I was making a couple of updates to the HTML documentation and realised that I wasn't clear on exactly who the audience is meant to be. If it's introductory material how introductory should it be? Should we, for example, provide an 'anatomy of tag' type explanation that's targeted at the lay person? Or should we assume that most people 'get' the principle behind tags? I guess if such an explanation did exist it would be best off in the Remarks section? This seems to be the approach taken by the Git documentation, which uses Remarks to give some history and background.
The way that I use documentation would be to review a certain topic that I don't have a particularly strong grasp of, but I have at least the basics down. Therefore, I think that documentation is more suited towards those that already have a grasp of the materials as, otherwise, it would get bogged down in explaining every little detail. I see no problem in utilizing remarks if a concept does indeed need a little more explanation.
Many of the documentation tags have topics meant to be introductory. If you're editing one of those, information like the anatomy of a tag would be appropriate.
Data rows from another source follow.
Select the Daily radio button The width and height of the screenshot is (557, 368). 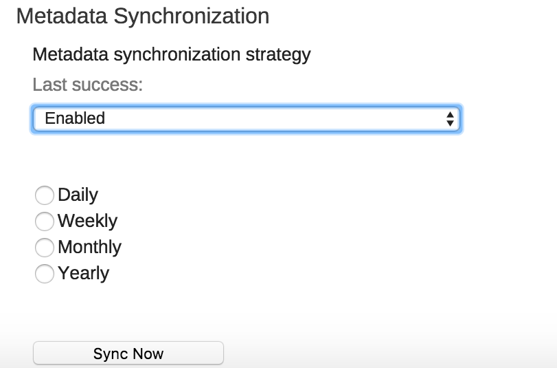tap(44, 195)
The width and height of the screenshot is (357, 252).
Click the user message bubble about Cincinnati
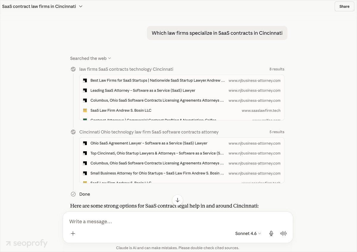pos(217,33)
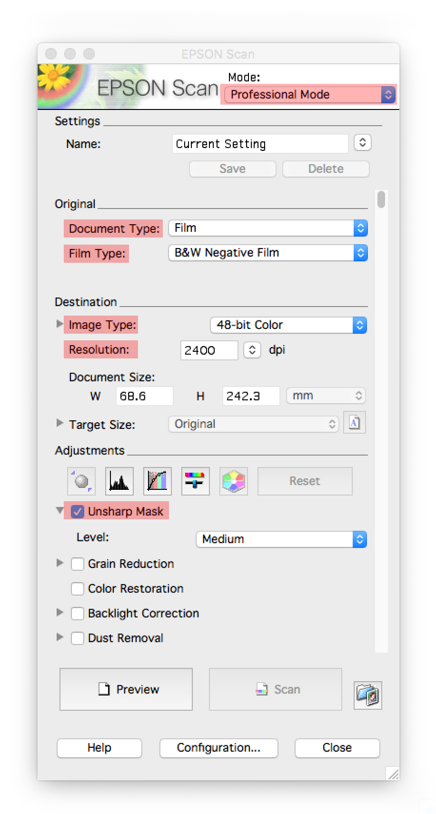Open the Configuration dialog button
This screenshot has height=814, width=436.
(x=219, y=748)
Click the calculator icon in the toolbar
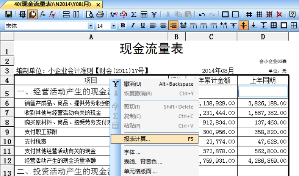This screenshot has height=176, width=299. pyautogui.click(x=144, y=14)
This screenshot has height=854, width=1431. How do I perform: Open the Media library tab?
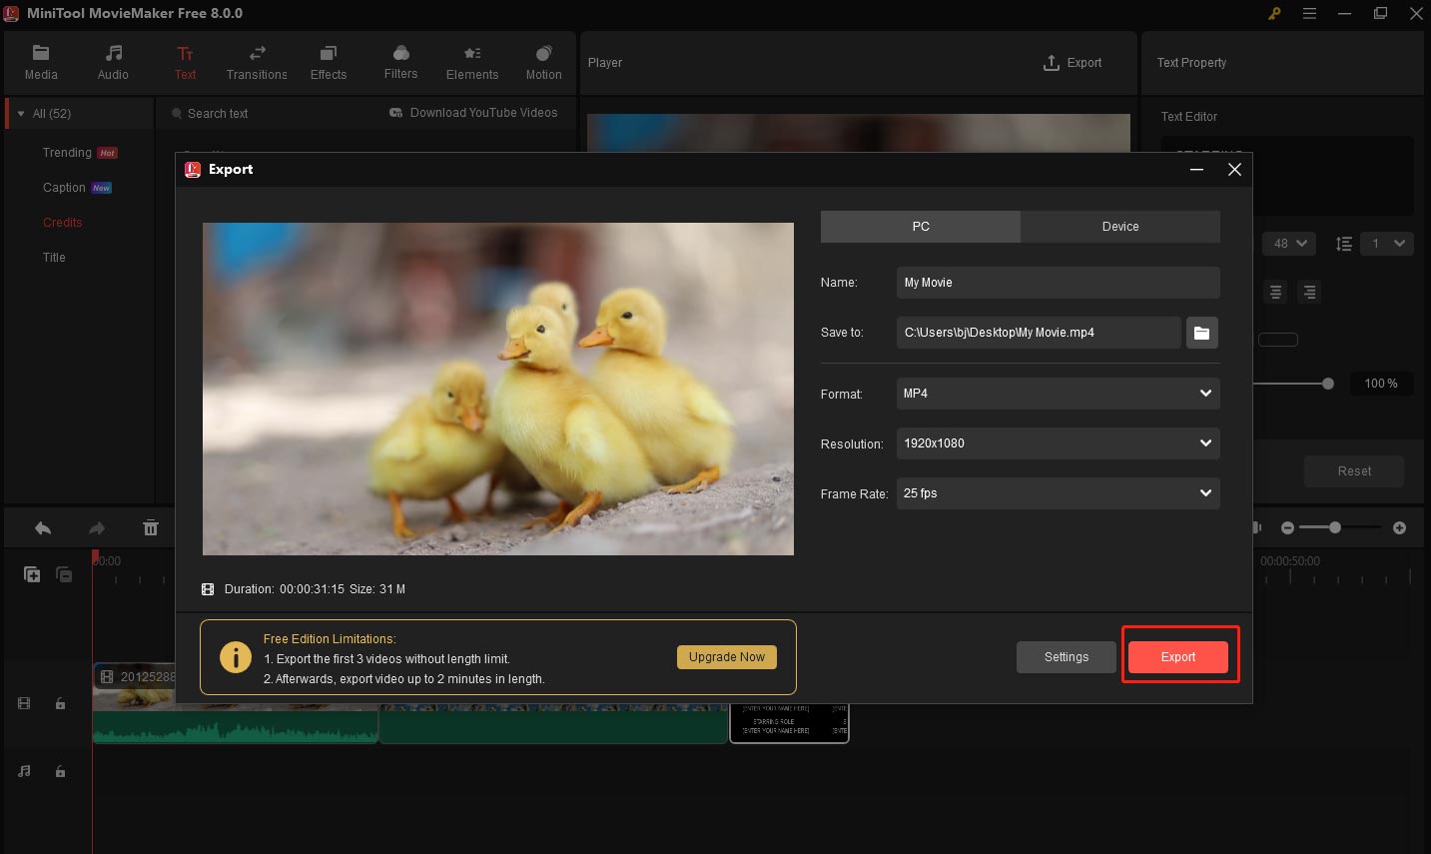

If not, then I would assume they have at least a basic grasp of the language.
Moreover, there are some topics where typing at a beginning-programmer level would be inappropriate, like event-driven programming or regular expressions, because most often, beginner programmers will not be ready for that yet.
What I think would be more helpful for all levels and less intrusive for more advanced programmers, though, would be to start each page with a "concepts you need to already know for this to make sense" section.